** Stated goal **
Repeat the items below, changing "GUI agent" to "screen assistant" everywhere it appears and leaving everything else the same.

** Rows **
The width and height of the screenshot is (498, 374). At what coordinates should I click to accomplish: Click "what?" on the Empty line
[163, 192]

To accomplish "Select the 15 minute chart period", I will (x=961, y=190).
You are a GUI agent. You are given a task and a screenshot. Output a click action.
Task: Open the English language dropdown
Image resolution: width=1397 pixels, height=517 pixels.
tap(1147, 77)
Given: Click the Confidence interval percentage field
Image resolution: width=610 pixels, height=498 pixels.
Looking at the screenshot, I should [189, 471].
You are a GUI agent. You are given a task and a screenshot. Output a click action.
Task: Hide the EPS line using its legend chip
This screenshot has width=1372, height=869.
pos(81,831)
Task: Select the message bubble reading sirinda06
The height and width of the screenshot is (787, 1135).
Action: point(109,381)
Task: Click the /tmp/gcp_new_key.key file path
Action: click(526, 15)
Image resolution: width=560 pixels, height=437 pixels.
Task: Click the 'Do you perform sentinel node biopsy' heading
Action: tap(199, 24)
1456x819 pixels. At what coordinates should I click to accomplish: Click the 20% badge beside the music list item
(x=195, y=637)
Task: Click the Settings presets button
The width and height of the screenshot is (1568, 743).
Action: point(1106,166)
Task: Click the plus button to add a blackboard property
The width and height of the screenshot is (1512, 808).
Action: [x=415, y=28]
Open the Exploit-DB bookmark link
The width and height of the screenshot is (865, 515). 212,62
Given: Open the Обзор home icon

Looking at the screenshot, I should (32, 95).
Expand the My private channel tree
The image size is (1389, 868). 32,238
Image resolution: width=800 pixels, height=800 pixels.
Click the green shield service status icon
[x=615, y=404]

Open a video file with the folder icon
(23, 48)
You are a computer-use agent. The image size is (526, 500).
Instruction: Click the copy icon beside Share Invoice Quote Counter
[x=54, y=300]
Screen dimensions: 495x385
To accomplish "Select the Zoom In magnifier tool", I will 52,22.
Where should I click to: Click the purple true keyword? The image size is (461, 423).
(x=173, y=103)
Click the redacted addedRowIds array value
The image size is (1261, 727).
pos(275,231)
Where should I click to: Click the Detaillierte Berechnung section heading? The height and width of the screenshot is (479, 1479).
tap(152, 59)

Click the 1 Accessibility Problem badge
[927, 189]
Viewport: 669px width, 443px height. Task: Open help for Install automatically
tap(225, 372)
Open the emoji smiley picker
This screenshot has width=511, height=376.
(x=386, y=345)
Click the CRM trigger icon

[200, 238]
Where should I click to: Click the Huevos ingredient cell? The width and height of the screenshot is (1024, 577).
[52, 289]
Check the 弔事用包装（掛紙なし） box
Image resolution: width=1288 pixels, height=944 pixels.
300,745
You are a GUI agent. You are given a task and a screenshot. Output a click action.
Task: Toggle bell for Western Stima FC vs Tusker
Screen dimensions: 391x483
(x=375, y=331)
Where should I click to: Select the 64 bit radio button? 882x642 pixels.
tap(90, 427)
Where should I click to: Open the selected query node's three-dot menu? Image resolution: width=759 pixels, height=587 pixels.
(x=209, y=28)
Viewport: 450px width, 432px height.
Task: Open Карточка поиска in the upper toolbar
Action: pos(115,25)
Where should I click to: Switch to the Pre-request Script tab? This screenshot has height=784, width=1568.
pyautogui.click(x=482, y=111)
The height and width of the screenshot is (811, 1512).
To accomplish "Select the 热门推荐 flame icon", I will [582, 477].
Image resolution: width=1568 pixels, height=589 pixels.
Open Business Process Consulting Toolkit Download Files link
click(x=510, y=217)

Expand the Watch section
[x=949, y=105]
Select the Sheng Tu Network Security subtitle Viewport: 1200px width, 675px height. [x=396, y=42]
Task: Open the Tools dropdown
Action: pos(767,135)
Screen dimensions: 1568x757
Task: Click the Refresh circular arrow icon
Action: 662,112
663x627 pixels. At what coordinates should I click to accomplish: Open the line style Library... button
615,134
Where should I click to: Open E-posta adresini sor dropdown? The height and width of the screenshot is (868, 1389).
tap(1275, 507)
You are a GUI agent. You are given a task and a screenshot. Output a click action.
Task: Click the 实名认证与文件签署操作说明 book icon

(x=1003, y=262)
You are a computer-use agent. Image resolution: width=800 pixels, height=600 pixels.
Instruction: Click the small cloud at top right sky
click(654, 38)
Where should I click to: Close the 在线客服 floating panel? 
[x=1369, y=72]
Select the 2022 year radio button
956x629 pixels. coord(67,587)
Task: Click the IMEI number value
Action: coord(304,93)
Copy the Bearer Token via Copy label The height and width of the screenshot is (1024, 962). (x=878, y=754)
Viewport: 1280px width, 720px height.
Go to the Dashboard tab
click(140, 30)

** Complete output **
The width and height of the screenshot is (498, 374). At what coordinates should I click to accomplish: Click "what?" on the Empty line
[163, 192]

To accomplish "Select the 15 minute chart period", I will (x=961, y=190).
You are a screen assistant. You are given a task and a screenshot. Output a click action.
Task: Open the English language dropdown
Image resolution: width=1397 pixels, height=517 pixels.
tap(1147, 77)
Given: Click the Confidence interval percentage field
Image resolution: width=610 pixels, height=498 pixels.
Looking at the screenshot, I should [189, 471].
You are a screen assistant. You are given a task and a screenshot. Output a click action.
Task: Hide the EPS line using its legend chip
This screenshot has width=1372, height=869.
pos(81,831)
Task: Select the message bubble reading sirinda06
The height and width of the screenshot is (787, 1135).
Action: point(109,381)
Task: Click the /tmp/gcp_new_key.key file path
Action: click(526, 15)
Image resolution: width=560 pixels, height=437 pixels.
Task: Click the 'Do you perform sentinel node biopsy' heading
Action: tap(199, 24)
1456x819 pixels. At what coordinates should I click to accomplish: Click the 20% badge beside the music list item
(x=195, y=637)
Task: Click the Settings presets button
The width and height of the screenshot is (1568, 743).
Action: point(1106,166)
Task: Click the plus button to add a blackboard property
The width and height of the screenshot is (1512, 808).
Action: [x=415, y=28]
Open the Exploit-DB bookmark link
The width and height of the screenshot is (865, 515). 212,62
Given: Open the Обзор home icon

Looking at the screenshot, I should (32, 95).
Expand the My private channel tree
The image size is (1389, 868). 32,238
Image resolution: width=800 pixels, height=800 pixels.
Click the green shield service status icon
[x=615, y=404]

Open a video file with the folder icon
(23, 48)
You are a computer-use agent. The image size is (526, 500).
Instruction: Click the copy icon beside Share Invoice Quote Counter
[x=54, y=300]
Screen dimensions: 495x385
To accomplish "Select the Zoom In magnifier tool", I will 52,22.
Where should I click to: Click the purple true keyword? The image size is (461, 423).
(x=173, y=103)
Click the redacted addedRowIds array value
The image size is (1261, 727).
pos(275,231)
Where should I click to: Click the Detaillierte Berechnung section heading? The height and width of the screenshot is (479, 1479).
tap(152, 59)

Click the 1 Accessibility Problem badge
[927, 189]
Viewport: 669px width, 443px height. Task: Open help for Install automatically
tap(225, 372)
Open the emoji smiley picker
This screenshot has width=511, height=376.
(x=386, y=345)
Click the CRM trigger icon

[200, 238]
Where should I click to: Click the Huevos ingredient cell? The width and height of the screenshot is (1024, 577).
[52, 289]
Check the 弔事用包装（掛紙なし） box
Image resolution: width=1288 pixels, height=944 pixels.
300,745
You are a screen assistant. You are given a task and a screenshot. Output a click action.
Task: Toggle bell for Western Stima FC vs Tusker
Screen dimensions: 391x483
(x=375, y=331)
Where should I click to: Select the 64 bit radio button? 882x642 pixels.
tap(90, 427)
Where should I click to: Open the selected query node's three-dot menu? Image resolution: width=759 pixels, height=587 pixels.
(x=209, y=28)
Viewport: 450px width, 432px height.
Task: Open Карточка поиска in the upper toolbar
Action: pos(115,25)
Where should I click to: Switch to the Pre-request Script tab? This screenshot has height=784, width=1568.
pyautogui.click(x=482, y=111)
The height and width of the screenshot is (811, 1512).
To accomplish "Select the 热门推荐 flame icon", I will [582, 477].
Image resolution: width=1568 pixels, height=589 pixels.
Open Business Process Consulting Toolkit Download Files link
click(x=510, y=217)

Expand the Watch section
[x=949, y=105]
Select the Sheng Tu Network Security subtitle Viewport: 1200px width, 675px height. [x=396, y=42]
Task: Open the Tools dropdown
Action: pos(767,135)
Screen dimensions: 1568x757
Task: Click the Refresh circular arrow icon
Action: 662,112
663x627 pixels. At what coordinates should I click to accomplish: Open the line style Library... button
615,134
Where should I click to: Open E-posta adresini sor dropdown? The height and width of the screenshot is (868, 1389).
tap(1275, 507)
You are a screen assistant. You are given a task and a screenshot. Output a click action.
Task: Click the 实名认证与文件签署操作说明 book icon

(x=1003, y=262)
You are a computer-use agent. Image resolution: width=800 pixels, height=600 pixels.
Instruction: Click the small cloud at top right sky
click(654, 38)
Where should I click to: Close the 在线客服 floating panel? 
[x=1369, y=72]
Select the 2022 year radio button
956x629 pixels. coord(67,587)
Task: Click the IMEI number value
Action: coord(304,93)
Copy the Bearer Token via Copy label The height and width of the screenshot is (1024, 962). (x=878, y=754)
Viewport: 1280px width, 720px height.
Go to the Dashboard tab
click(140, 30)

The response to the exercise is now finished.